+++ STORED ROWS

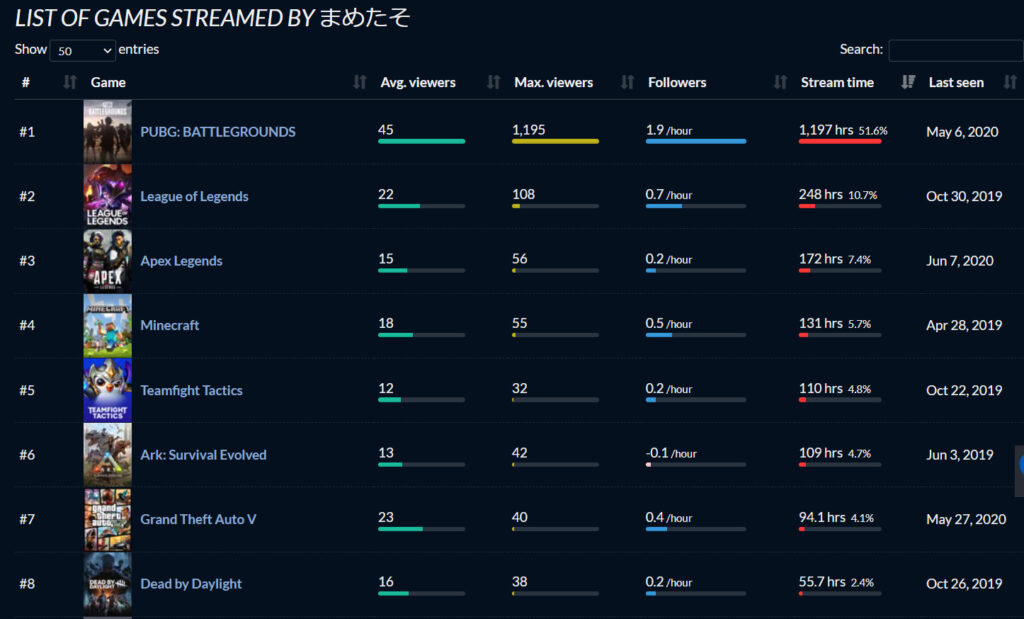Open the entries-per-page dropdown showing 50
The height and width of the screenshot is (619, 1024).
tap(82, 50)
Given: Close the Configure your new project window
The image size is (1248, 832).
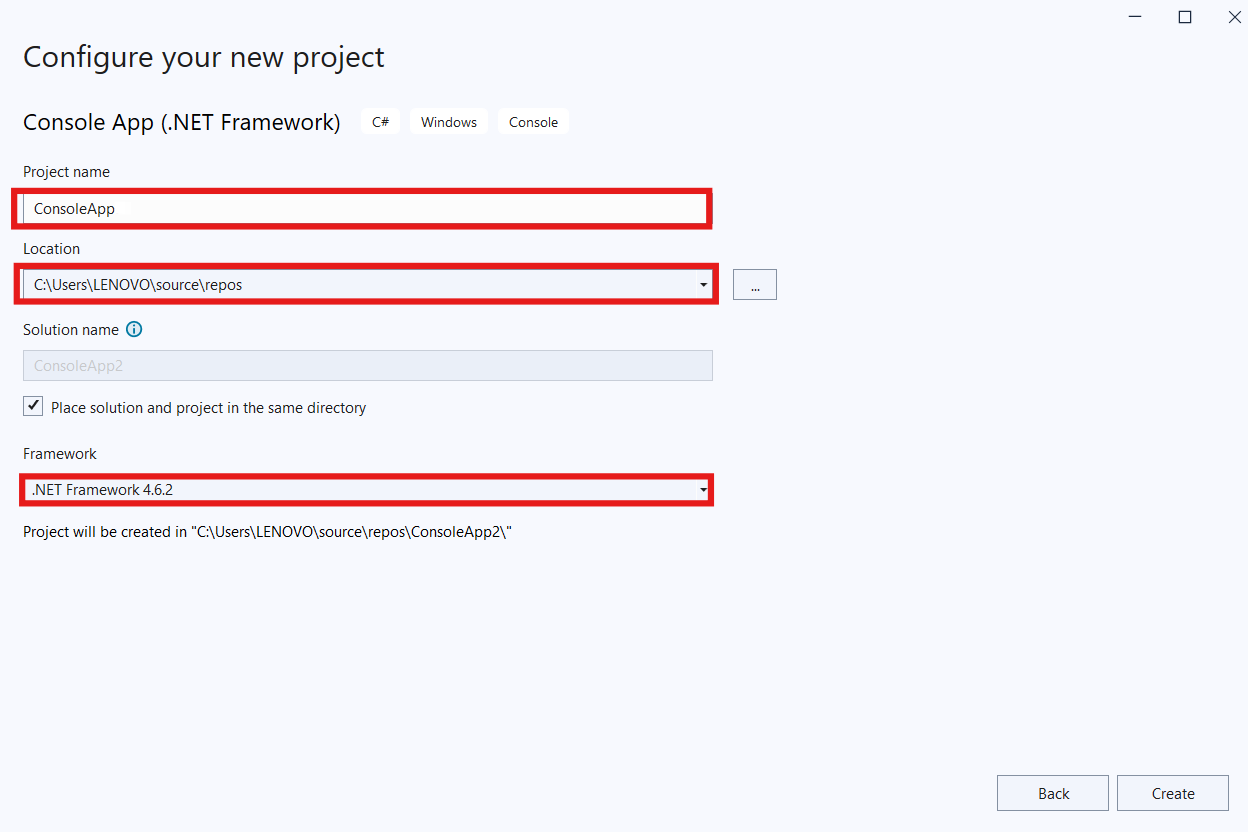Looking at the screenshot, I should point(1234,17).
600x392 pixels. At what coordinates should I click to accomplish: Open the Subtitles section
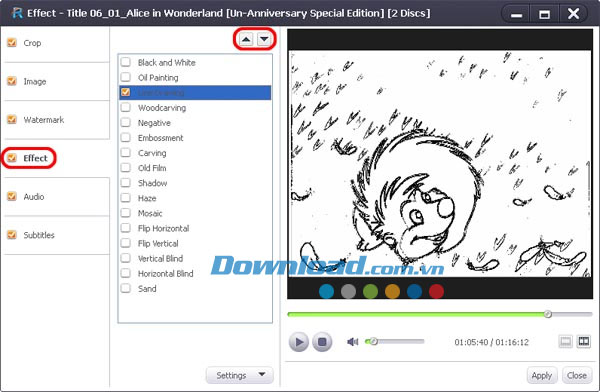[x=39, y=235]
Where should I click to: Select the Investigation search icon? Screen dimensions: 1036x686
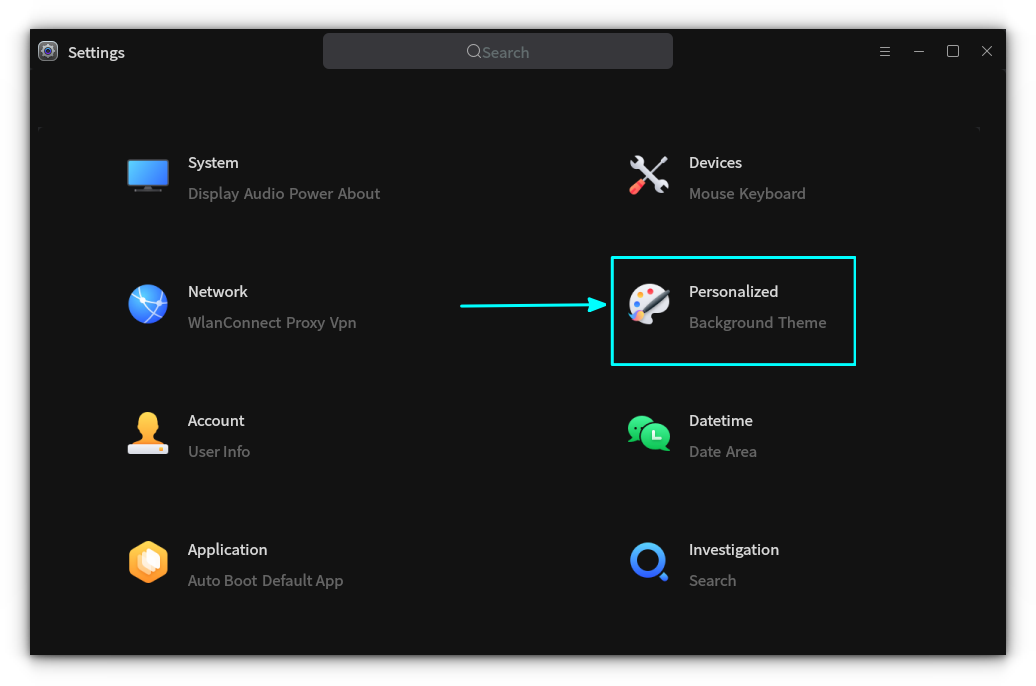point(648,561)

++++++

_SET TASK_
Copy the rows word for word, starting at the line that contains "600x392 pixels. At" and continuing through the last row. Leave out the pictures.

_EXERCISE OUTPUT_
600x392 pixels. At what coordinates should I click to accomplish: Open the Subtitles section
[x=39, y=235]
Where should I click to: Select the Investigation search icon? Screen dimensions: 1036x686
point(648,561)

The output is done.